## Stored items
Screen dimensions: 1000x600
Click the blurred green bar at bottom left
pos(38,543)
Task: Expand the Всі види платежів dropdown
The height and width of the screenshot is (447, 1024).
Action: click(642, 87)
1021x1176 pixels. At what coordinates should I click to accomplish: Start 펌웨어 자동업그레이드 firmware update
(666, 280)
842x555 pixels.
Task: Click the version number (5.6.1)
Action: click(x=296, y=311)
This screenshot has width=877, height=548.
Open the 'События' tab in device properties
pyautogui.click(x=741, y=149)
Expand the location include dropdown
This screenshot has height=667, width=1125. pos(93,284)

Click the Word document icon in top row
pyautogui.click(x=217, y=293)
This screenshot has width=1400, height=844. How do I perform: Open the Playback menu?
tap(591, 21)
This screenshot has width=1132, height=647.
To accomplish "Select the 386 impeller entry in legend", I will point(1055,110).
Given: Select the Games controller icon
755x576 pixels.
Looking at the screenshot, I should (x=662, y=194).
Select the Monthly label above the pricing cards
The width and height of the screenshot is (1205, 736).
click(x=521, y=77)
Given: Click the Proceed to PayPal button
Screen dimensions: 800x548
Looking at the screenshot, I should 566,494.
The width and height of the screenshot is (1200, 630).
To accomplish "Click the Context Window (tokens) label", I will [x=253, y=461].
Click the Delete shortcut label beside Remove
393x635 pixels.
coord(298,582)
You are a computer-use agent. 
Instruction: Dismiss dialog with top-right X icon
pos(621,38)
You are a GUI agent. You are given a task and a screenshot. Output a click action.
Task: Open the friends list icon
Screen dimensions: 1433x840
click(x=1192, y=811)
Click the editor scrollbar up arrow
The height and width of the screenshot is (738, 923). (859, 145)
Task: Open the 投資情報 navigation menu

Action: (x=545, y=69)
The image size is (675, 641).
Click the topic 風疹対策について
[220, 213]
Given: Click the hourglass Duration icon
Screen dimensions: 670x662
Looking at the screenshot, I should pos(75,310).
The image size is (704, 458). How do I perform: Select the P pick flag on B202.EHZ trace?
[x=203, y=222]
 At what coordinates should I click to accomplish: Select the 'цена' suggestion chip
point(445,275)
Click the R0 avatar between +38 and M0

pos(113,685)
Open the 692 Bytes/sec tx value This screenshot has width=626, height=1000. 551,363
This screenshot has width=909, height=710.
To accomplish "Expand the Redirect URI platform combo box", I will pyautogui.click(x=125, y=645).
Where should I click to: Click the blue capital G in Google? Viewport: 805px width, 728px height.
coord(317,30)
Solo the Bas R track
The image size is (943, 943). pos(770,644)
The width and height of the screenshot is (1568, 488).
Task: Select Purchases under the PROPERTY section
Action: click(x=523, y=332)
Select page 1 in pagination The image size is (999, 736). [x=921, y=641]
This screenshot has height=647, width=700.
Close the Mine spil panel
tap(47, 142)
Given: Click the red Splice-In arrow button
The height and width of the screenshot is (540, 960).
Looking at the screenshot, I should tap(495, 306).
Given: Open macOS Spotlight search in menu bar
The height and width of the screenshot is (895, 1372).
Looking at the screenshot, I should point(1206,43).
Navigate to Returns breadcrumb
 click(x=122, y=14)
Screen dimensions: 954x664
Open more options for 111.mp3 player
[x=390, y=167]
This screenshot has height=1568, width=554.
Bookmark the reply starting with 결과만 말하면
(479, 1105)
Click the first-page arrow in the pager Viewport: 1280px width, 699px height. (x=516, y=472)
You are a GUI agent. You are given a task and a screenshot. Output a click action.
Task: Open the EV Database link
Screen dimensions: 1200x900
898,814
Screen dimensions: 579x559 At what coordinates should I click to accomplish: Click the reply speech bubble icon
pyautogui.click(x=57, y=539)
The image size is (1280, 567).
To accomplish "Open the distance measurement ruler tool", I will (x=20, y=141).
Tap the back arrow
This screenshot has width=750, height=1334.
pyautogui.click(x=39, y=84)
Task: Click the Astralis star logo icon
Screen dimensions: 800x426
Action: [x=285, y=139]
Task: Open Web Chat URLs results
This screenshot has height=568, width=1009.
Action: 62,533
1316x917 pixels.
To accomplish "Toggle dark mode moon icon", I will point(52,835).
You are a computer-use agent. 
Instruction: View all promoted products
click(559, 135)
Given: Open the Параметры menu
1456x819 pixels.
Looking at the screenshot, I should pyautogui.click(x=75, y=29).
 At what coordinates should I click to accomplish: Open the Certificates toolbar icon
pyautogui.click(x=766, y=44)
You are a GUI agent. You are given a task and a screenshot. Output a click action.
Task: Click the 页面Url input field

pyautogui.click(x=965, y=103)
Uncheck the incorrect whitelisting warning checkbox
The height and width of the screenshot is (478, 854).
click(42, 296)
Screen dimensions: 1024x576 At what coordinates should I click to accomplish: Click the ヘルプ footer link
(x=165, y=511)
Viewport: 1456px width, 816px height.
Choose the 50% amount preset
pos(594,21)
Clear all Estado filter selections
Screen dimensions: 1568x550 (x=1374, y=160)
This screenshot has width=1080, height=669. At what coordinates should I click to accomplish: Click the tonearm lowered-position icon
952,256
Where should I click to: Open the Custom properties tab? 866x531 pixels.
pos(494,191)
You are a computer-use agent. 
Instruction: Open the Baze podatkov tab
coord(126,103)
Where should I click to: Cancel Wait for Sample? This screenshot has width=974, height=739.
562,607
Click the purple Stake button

## TASK INSTRUCTIONS
Word for word, write out all of the entries again.

## WRITTEN REPLY
Screen dimensions: 1000x600
Click the blurred green bar at bottom left
pos(38,543)
Task: Expand the Всі види платежів dropdown
The height and width of the screenshot is (447, 1024).
Action: click(642, 87)
1021x1176 pixels. At what coordinates should I click to accomplish: Start 펌웨어 자동업그레이드 firmware update
(666, 280)
842x555 pixels.
Task: Click the version number (5.6.1)
Action: click(x=296, y=311)
This screenshot has width=877, height=548.
Open the 'События' tab in device properties
pyautogui.click(x=741, y=149)
Expand the location include dropdown
This screenshot has height=667, width=1125. pos(93,284)

Click the Word document icon in top row
pyautogui.click(x=217, y=293)
This screenshot has width=1400, height=844. How do I perform: Open the Playback menu?
tap(591, 21)
This screenshot has width=1132, height=647.
To accomplish "Select the 386 impeller entry in legend", I will point(1055,110).
Given: Select the Games controller icon
755x576 pixels.
Looking at the screenshot, I should (x=662, y=194).
Select the Monthly label above the pricing cards
The width and height of the screenshot is (1205, 736).
click(x=521, y=77)
Given: Click the Proceed to PayPal button
Screen dimensions: 800x548
Looking at the screenshot, I should 566,494.
The width and height of the screenshot is (1200, 630).
To accomplish "Click the Context Window (tokens) label", I will [x=253, y=461].
Click the Delete shortcut label beside Remove
393x635 pixels.
coord(298,582)
You are a computer-use agent. 
Instruction: Dismiss dialog with top-right X icon
pos(621,38)
You are a GUI agent. You are given a task and a screenshot. Output a click action.
Task: Open the friends list icon
Screen dimensions: 1433x840
click(x=1192, y=811)
Click the editor scrollbar up arrow
The height and width of the screenshot is (738, 923). (859, 145)
Task: Open the 投資情報 navigation menu

Action: (x=545, y=69)
The image size is (675, 641).
Click the topic 風疹対策について
[220, 213]
Given: Click the hourglass Duration icon
Screen dimensions: 670x662
Looking at the screenshot, I should pos(75,310).
The image size is (704, 458). How do I perform: Select the P pick flag on B202.EHZ trace?
[x=203, y=222]
 At what coordinates should I click to accomplish: Select the 'цена' suggestion chip
point(445,275)
Click the R0 avatar between +38 and M0

pos(113,685)
Open the 692 Bytes/sec tx value This screenshot has width=626, height=1000. 551,363
This screenshot has width=909, height=710.
To accomplish "Expand the Redirect URI platform combo box", I will pyautogui.click(x=125, y=645).
Where should I click to: Click the blue capital G in Google? Viewport: 805px width, 728px height.
coord(317,30)
Solo the Bas R track
The image size is (943, 943). pos(770,644)
The width and height of the screenshot is (1568, 488).
Task: Select Purchases under the PROPERTY section
Action: click(x=523, y=332)
Select page 1 in pagination The image size is (999, 736). [x=921, y=641]
This screenshot has height=647, width=700.
Close the Mine spil panel
tap(47, 142)
Given: Click the red Splice-In arrow button
The height and width of the screenshot is (540, 960).
Looking at the screenshot, I should tap(495, 306).
Given: Open macOS Spotlight search in menu bar
The height and width of the screenshot is (895, 1372).
Looking at the screenshot, I should point(1206,43).
Navigate to Returns breadcrumb
 click(x=122, y=14)
Screen dimensions: 954x664
Open more options for 111.mp3 player
[x=390, y=167]
This screenshot has height=1568, width=554.
Bookmark the reply starting with 결과만 말하면
(479, 1105)
Click the first-page arrow in the pager Viewport: 1280px width, 699px height. (x=516, y=472)
You are a GUI agent. You are given a task and a screenshot. Output a click action.
Task: Open the EV Database link
Screen dimensions: 1200x900
898,814
Screen dimensions: 579x559 At what coordinates should I click to accomplish: Click the reply speech bubble icon
pyautogui.click(x=57, y=539)
The image size is (1280, 567).
To accomplish "Open the distance measurement ruler tool", I will (x=20, y=141).
Tap the back arrow
This screenshot has width=750, height=1334.
pyautogui.click(x=39, y=84)
Task: Click the Astralis star logo icon
Screen dimensions: 800x426
Action: [x=285, y=139]
Task: Open Web Chat URLs results
This screenshot has height=568, width=1009.
Action: 62,533
1316x917 pixels.
To accomplish "Toggle dark mode moon icon", I will point(52,835).
You are a computer-use agent. 
Instruction: View all promoted products
click(559, 135)
Given: Open the Параметры menu
1456x819 pixels.
Looking at the screenshot, I should pyautogui.click(x=75, y=29).
 At what coordinates should I click to accomplish: Open the Certificates toolbar icon
pyautogui.click(x=766, y=44)
You are a GUI agent. You are given a task and a screenshot. Output a click action.
Task: Click the 页面Url input field

pyautogui.click(x=965, y=103)
Uncheck the incorrect whitelisting warning checkbox
The height and width of the screenshot is (478, 854).
click(42, 296)
Screen dimensions: 1024x576 At what coordinates should I click to accomplish: Click the ヘルプ footer link
(x=165, y=511)
Viewport: 1456px width, 816px height.
Choose the 50% amount preset
pos(594,21)
Clear all Estado filter selections
Screen dimensions: 1568x550 (x=1374, y=160)
This screenshot has width=1080, height=669. At what coordinates should I click to accomplish: Click the tonearm lowered-position icon
952,256
Where should I click to: Open the Custom properties tab? 866x531 pixels.
pos(494,191)
You are a computer-use agent. 
Instruction: Open the Baze podatkov tab
coord(126,103)
Where should I click to: Cancel Wait for Sample? This screenshot has width=974, height=739.
562,607
Click the purple Stake button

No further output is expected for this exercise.